> **Exercise goal**:
Each line below must be printed exactly as it stands.

> **Records to process**:
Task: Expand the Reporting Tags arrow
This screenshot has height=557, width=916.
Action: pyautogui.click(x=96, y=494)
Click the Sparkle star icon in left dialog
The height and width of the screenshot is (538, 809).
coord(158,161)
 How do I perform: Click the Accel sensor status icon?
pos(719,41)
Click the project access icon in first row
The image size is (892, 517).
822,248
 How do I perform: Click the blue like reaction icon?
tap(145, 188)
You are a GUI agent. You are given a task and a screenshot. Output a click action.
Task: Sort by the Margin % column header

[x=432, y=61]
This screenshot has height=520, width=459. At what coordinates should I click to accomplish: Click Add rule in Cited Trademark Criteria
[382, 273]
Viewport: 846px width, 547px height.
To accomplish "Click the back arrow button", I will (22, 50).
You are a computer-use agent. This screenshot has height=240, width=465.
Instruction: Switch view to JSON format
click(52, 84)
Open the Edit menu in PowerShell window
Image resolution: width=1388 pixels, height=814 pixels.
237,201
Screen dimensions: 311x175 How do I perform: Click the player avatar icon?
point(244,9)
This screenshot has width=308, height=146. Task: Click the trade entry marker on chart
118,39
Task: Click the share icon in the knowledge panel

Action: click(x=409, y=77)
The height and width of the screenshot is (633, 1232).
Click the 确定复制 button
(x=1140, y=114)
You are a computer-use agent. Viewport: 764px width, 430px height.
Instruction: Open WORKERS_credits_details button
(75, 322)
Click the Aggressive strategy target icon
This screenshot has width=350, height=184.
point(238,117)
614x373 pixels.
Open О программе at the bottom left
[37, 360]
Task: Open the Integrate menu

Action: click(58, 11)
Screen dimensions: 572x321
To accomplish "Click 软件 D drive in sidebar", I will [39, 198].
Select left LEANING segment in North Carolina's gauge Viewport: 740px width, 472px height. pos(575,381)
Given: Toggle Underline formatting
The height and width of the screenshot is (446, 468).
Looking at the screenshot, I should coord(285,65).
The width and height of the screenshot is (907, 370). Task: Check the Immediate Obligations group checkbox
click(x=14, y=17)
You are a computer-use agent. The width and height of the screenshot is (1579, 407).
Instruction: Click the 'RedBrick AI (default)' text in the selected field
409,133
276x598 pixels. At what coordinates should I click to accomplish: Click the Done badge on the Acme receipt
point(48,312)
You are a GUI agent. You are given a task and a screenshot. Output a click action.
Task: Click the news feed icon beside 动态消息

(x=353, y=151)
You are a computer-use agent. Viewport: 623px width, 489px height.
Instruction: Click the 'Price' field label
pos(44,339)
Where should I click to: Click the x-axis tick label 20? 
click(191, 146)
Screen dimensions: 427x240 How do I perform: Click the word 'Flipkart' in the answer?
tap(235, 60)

> **Written response**:
Task: Expand the Reporting Tags arrow
This screenshot has height=557, width=916.
Action: pyautogui.click(x=96, y=494)
Click the Sparkle star icon in left dialog
The height and width of the screenshot is (538, 809).
coord(158,161)
 How do I perform: Click the Accel sensor status icon?
pos(719,41)
Click the project access icon in first row
The image size is (892, 517).
822,248
 How do I perform: Click the blue like reaction icon?
tap(145, 188)
You are a GUI agent. You are given a task and a screenshot. Output a click action.
Task: Sort by the Margin % column header

[x=432, y=61]
This screenshot has height=520, width=459. At what coordinates should I click to accomplish: Click Add rule in Cited Trademark Criteria
[382, 273]
Viewport: 846px width, 547px height.
To accomplish "Click the back arrow button", I will (22, 50).
You are a computer-use agent. This screenshot has height=240, width=465.
Instruction: Switch view to JSON format
click(52, 84)
Open the Edit menu in PowerShell window
Image resolution: width=1388 pixels, height=814 pixels.
237,201
Screen dimensions: 311x175 How do I perform: Click the player avatar icon?
point(244,9)
This screenshot has width=308, height=146. Task: Click the trade entry marker on chart
118,39
Task: Click the share icon in the knowledge panel

Action: click(x=409, y=77)
The height and width of the screenshot is (633, 1232).
Click the 确定复制 button
(x=1140, y=114)
You are a computer-use agent. Viewport: 764px width, 430px height.
Instruction: Open WORKERS_credits_details button
(75, 322)
Click the Aggressive strategy target icon
This screenshot has width=350, height=184.
point(238,117)
614x373 pixels.
Open О программе at the bottom left
[37, 360]
Task: Open the Integrate menu

Action: click(58, 11)
Screen dimensions: 572x321
To accomplish "Click 软件 D drive in sidebar", I will [39, 198].
Select left LEANING segment in North Carolina's gauge Viewport: 740px width, 472px height. pos(575,381)
Given: Toggle Underline formatting
The height and width of the screenshot is (446, 468).
Looking at the screenshot, I should coord(285,65).
The width and height of the screenshot is (907, 370). Task: Check the Immediate Obligations group checkbox
click(x=14, y=17)
You are a computer-use agent. The width and height of the screenshot is (1579, 407).
Instruction: Click the 'RedBrick AI (default)' text in the selected field
409,133
276x598 pixels. At what coordinates should I click to accomplish: Click the Done badge on the Acme receipt
point(48,312)
You are a GUI agent. You are given a task and a screenshot. Output a click action.
Task: Click the news feed icon beside 动态消息

(x=353, y=151)
You are a computer-use agent. Viewport: 623px width, 489px height.
Instruction: Click the 'Price' field label
pos(44,339)
Where should I click to: Click the x-axis tick label 20? 
click(191, 146)
Screen dimensions: 427x240 How do I perform: Click the word 'Flipkart' in the answer?
tap(235, 60)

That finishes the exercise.